- TASK INSTRUCTIONS:
Copy the records below word for word, starting at the line containing "Image resolution: width=452, height=2576." and ending at the line containing "Events (65, 1238)", with both of those lines included. Give only those lines.

- INFORMATION GIVEN:

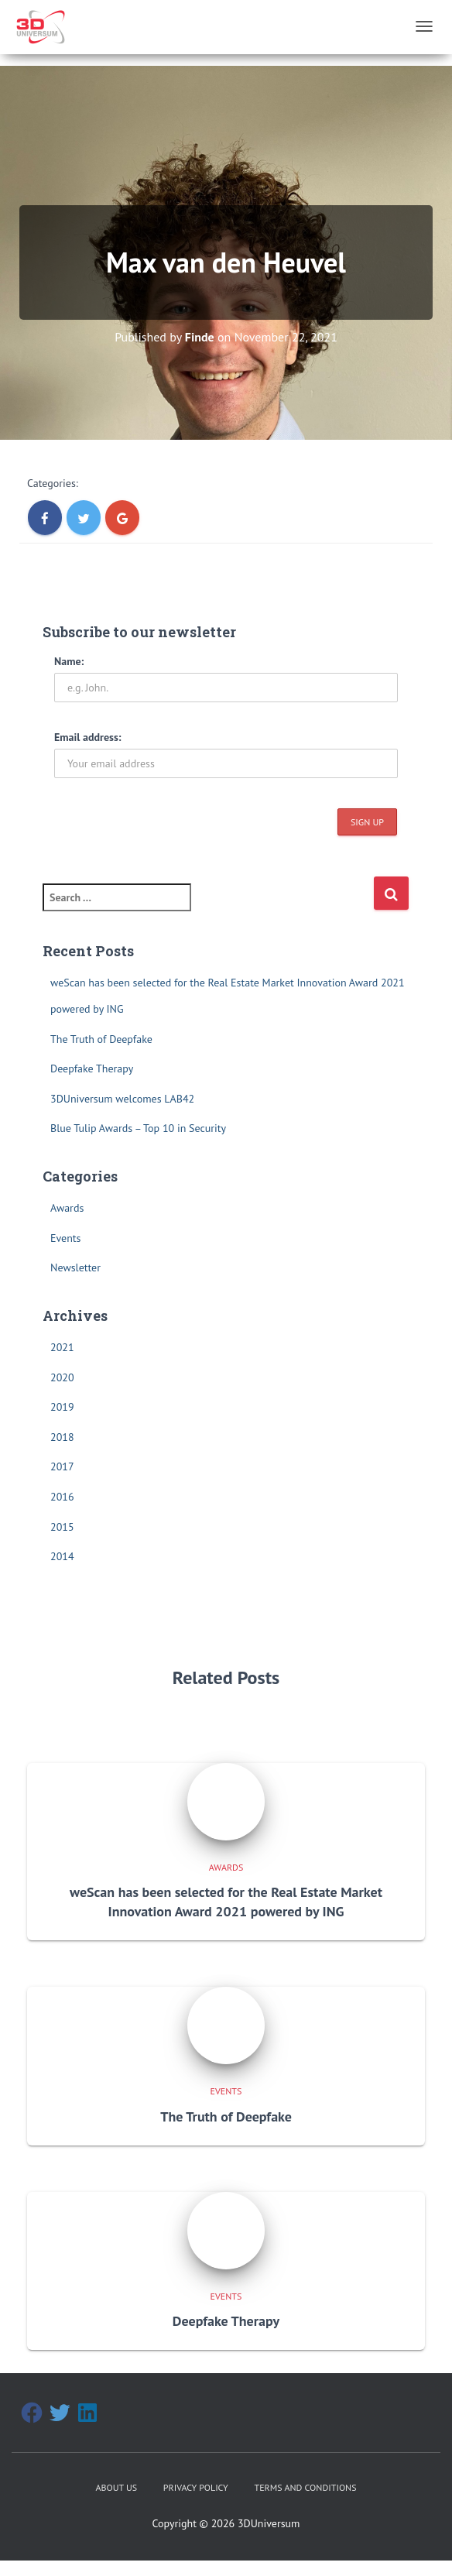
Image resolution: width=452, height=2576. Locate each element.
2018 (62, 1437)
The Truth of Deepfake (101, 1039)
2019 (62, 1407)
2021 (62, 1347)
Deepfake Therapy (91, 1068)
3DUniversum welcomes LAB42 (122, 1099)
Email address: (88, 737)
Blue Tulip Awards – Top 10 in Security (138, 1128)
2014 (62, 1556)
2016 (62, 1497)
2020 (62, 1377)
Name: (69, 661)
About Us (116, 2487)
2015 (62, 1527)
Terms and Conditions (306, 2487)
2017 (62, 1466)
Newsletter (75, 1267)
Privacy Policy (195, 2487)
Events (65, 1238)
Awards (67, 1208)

---

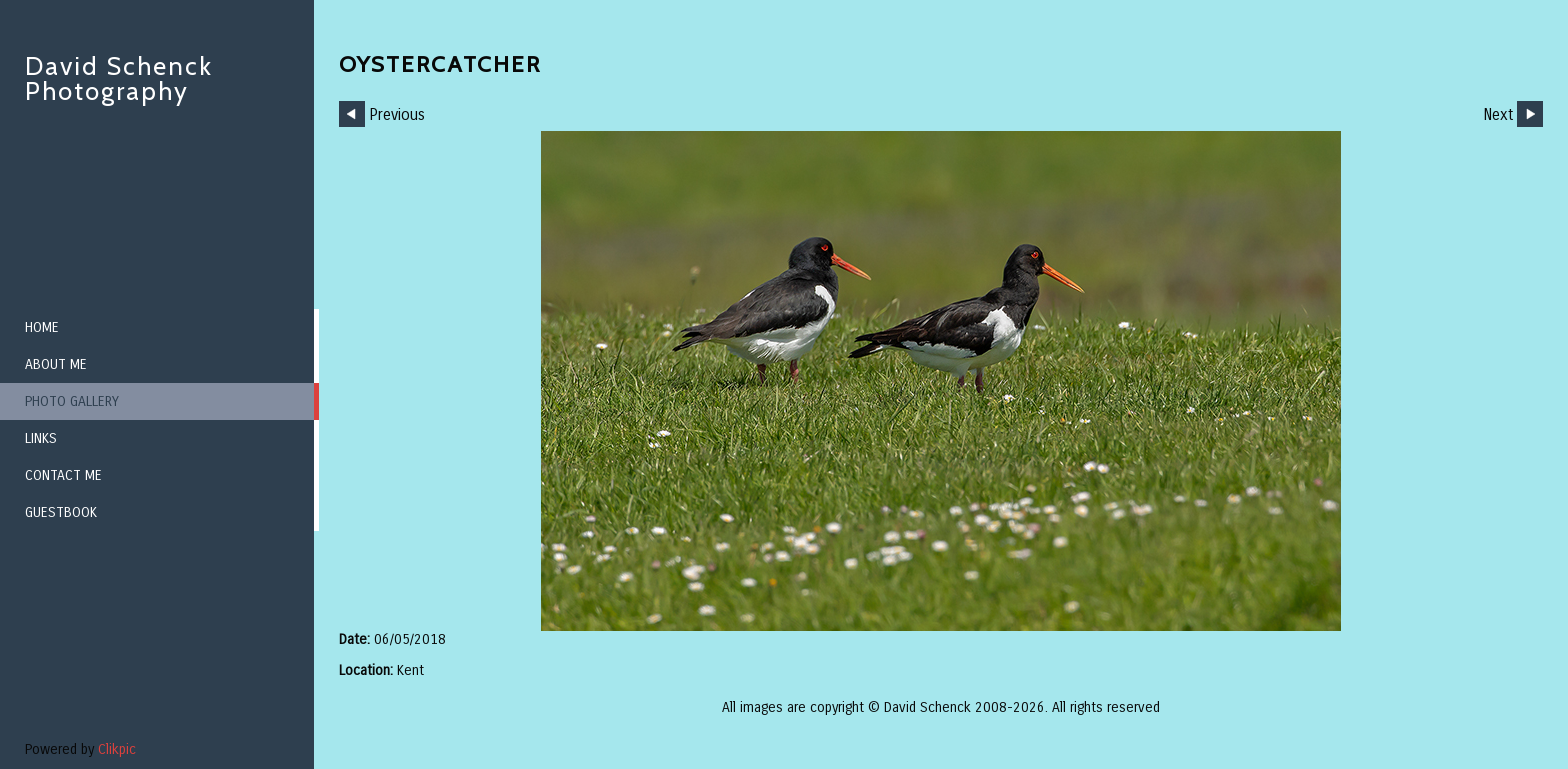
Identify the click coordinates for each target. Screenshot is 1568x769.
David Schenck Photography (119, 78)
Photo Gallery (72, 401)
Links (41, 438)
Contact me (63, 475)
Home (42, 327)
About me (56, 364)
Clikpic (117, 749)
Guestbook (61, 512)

- WRITTEN ANSWER:
Image resolution: width=452, height=2576. Locate each element.
2018 (62, 1437)
The Truth of Deepfake (101, 1039)
2019 (62, 1407)
2021 (62, 1347)
Deepfake Therapy (91, 1068)
3DUniversum welcomes LAB42 (122, 1099)
Email address: (88, 737)
Blue Tulip Awards – Top 10 in Security (138, 1128)
2014 (62, 1556)
2016 (62, 1497)
2020 (62, 1377)
Name: (69, 661)
About Us (116, 2487)
2015 (62, 1527)
Terms and Conditions (306, 2487)
2017 (62, 1466)
Newsletter (75, 1267)
Privacy Policy (195, 2487)
Events (65, 1238)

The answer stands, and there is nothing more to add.